Monday, October 31, 2011

Original Sin and Post-Atlantan Pelagianism

I've posted on the results of the Diocese of Atlanta seeking to rehabilitate Pelagius. It's only really fair that I try to understand and examine why, though my theology isn't as good as perhaps it ought to be. I think I'm able to give a few thoughts but I am sure that I shall require the comments of those better in the know.

First, let me re-post the text of Article IX:


Of Original or Birth Sin
Original sin standeth not in the following of Adam (as the Pelagians do vainly talk), but it is the fault and corruption of the nature of every man that naturally is engendered of the offspring of Adam, whereby man is very far gone from original righteousness, and is of his own nature inclined to evil, so that the flesh lusteth always contrary to the spirit; and therefore in every person born into this world, it deserveth God's wrath and damnation. And this infection of nature doth remain, yea, in them that are regenerated, whereby the lust of the flesh, called in Greek phronema sarkos (which some do expound the wisdom, some sensuality, some the affection, some the desire of the flesh), is not subject to the law of God.
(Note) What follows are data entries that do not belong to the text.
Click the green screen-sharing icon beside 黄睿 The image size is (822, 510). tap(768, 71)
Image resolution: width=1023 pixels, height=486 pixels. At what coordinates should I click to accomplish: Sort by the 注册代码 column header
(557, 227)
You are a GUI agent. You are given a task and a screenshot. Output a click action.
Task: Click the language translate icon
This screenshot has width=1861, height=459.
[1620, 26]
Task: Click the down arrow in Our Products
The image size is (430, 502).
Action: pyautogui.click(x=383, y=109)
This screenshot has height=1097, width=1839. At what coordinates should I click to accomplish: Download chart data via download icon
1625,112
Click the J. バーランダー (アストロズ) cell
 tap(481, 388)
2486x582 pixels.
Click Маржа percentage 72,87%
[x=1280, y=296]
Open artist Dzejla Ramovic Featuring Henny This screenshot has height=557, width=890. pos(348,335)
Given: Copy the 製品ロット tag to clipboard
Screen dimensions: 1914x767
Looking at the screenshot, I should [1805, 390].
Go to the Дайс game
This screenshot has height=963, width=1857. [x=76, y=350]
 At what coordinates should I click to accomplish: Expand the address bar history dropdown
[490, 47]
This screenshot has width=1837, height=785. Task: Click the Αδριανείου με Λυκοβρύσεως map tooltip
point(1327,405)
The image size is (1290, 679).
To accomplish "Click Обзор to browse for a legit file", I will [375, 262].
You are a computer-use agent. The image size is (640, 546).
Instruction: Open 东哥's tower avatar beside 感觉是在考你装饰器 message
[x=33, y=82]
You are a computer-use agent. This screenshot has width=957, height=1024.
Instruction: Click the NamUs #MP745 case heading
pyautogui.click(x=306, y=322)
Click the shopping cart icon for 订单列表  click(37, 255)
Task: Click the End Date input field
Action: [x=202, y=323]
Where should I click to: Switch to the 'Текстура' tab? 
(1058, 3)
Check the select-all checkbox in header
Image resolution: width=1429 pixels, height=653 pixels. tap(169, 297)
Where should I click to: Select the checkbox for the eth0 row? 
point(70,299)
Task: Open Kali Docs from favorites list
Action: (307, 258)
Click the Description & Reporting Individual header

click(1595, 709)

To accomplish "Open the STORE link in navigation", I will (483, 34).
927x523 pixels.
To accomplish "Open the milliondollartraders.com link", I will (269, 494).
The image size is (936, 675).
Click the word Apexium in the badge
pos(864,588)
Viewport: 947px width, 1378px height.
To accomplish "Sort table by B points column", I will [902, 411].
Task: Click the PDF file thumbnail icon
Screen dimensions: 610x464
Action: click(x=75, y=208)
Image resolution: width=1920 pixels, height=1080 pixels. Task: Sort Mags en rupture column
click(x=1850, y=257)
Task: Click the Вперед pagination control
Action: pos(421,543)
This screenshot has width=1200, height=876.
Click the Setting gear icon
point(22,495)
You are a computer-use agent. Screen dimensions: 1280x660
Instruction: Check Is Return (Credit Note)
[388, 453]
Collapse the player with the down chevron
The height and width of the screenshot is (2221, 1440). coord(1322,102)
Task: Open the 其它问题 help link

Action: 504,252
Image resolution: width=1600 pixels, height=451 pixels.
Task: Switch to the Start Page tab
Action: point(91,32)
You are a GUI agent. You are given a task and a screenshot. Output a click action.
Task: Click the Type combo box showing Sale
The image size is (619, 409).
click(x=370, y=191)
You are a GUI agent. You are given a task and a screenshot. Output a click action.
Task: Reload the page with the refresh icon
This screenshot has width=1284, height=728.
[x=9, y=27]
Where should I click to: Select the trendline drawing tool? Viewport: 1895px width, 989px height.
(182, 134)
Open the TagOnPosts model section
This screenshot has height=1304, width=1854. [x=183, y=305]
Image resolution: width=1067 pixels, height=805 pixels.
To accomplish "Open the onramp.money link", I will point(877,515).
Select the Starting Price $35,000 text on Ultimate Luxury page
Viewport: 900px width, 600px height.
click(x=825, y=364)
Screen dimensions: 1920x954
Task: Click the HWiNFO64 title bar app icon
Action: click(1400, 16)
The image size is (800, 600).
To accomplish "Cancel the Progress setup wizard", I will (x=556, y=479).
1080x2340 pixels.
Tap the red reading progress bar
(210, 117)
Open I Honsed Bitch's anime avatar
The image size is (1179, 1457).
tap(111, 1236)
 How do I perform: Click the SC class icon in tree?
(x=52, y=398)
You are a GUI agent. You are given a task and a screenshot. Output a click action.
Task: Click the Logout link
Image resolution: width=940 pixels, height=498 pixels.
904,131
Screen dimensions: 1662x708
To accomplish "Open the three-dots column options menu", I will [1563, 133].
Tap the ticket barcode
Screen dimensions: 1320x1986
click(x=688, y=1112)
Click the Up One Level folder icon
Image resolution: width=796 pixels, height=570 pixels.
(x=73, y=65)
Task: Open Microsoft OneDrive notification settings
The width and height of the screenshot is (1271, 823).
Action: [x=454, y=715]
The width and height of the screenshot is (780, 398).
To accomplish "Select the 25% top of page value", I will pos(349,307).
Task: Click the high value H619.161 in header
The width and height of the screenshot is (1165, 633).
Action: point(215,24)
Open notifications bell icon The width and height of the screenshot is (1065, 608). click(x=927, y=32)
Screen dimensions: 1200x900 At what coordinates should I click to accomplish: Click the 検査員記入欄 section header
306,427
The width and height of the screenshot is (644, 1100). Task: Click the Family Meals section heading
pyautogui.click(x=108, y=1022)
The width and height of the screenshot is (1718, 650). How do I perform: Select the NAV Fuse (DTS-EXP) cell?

And although there is no condemnation for them that believe and are baptized, yet the Apostle doth confess that concupiscence and lust hath itself the nature of sin.

De Peccato Originali
Peccatum originis non est (ut fabulantur Pelagiani) in imitatione Adami situm, sed est vitium et depravatio naturae eiuslibet hominis ex Adamo naturaliter propagati, qua fit ut ab originali iustitia quam longissime distet, ad malum sua natura propendeat, et caro semper adversus spiritum concupiscat; unde in unoquoque nascentium iram Dei atque damnationem meretur. Manet etiam in renatis haec naturae depravatio, qua fit ut affectus carnis, Graece phronema sarcos (quod alii sapientiam, alii sensum, alii affectum, alii studium carnis interpretantur), legi Dei non subiiciatur. Et quanquam renatis et credentibus, nulla propter Christum est condemnatio, peccati tamen in sese rationem habere concupiscentiam fatetur Apostolus.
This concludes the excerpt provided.